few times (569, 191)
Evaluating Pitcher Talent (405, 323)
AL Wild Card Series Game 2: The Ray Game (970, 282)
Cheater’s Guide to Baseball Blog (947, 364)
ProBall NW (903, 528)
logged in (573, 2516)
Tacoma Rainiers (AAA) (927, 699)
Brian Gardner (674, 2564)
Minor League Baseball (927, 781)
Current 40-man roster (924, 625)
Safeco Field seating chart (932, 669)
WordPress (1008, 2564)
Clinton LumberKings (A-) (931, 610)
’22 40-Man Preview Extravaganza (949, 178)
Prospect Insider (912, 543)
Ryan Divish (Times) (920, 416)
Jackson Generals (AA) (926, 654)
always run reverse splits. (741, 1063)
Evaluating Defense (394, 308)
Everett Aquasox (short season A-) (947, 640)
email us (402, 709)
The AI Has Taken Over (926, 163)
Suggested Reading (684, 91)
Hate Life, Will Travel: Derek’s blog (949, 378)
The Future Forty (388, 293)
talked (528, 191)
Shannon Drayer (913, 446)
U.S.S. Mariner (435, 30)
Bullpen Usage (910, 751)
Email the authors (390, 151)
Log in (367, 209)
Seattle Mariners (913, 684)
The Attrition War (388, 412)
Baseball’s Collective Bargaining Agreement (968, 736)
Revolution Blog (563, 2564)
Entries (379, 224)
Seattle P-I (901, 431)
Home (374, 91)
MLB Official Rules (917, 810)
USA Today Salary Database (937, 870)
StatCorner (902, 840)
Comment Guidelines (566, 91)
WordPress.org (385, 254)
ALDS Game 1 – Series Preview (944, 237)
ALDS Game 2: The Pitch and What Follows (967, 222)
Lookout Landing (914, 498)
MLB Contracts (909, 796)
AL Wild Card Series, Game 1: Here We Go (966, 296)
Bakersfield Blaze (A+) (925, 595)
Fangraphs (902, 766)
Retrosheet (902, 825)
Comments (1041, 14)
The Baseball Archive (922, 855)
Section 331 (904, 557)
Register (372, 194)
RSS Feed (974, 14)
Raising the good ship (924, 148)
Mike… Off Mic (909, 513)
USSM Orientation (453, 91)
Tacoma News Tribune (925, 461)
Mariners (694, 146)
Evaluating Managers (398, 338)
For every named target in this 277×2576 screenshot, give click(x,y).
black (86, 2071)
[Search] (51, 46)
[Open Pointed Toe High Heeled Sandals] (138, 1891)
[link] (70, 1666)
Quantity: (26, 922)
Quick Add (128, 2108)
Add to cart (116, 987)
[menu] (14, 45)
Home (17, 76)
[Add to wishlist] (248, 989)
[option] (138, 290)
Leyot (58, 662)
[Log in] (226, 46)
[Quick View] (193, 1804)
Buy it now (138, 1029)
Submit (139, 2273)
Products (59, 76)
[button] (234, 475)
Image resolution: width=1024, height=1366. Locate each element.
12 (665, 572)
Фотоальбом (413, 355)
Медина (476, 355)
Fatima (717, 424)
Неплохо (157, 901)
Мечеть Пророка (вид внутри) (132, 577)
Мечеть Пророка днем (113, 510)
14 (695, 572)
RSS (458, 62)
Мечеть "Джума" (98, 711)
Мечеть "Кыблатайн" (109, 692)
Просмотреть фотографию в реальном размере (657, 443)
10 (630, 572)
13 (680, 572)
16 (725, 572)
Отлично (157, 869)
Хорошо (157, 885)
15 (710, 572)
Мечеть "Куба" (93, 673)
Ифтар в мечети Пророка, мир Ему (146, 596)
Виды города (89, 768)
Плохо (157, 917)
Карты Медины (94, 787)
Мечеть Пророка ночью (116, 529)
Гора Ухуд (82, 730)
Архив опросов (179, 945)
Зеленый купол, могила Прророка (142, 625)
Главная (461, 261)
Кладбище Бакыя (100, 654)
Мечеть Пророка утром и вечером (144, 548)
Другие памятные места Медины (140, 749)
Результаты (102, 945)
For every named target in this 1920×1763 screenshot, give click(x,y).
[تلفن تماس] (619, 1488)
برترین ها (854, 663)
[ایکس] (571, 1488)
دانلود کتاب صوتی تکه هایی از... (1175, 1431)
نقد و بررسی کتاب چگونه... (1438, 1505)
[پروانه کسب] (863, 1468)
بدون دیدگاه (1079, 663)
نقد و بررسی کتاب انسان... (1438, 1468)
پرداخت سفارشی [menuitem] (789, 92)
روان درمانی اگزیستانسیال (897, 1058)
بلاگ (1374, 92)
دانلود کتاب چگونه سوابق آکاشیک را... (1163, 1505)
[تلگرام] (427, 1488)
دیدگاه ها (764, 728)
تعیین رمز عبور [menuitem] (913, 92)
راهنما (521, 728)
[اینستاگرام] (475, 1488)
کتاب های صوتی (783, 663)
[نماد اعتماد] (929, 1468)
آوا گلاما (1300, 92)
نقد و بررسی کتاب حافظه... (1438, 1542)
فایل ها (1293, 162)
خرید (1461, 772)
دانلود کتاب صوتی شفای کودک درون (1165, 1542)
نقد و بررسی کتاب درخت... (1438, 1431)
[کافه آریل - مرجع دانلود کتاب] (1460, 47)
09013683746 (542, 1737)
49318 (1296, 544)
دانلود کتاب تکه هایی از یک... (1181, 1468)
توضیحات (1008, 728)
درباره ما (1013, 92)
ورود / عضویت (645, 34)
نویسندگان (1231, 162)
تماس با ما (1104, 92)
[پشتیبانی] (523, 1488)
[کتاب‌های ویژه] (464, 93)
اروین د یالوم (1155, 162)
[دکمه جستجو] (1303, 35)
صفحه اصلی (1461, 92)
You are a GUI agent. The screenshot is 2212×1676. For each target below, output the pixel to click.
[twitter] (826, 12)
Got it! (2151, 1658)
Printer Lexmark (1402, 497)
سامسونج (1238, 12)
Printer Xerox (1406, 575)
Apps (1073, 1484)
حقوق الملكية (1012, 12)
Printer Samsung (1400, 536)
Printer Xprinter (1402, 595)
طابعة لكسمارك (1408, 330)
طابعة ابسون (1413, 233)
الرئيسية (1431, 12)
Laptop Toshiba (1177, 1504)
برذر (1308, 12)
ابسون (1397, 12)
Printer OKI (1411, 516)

Task description:
Pull out every line of the entries that includes the word "named".

Task result:
For every named target in this 277×2576 screenshot, give click(x,y).
For every named target in this 1920×1763 screenshot, give click(x,y).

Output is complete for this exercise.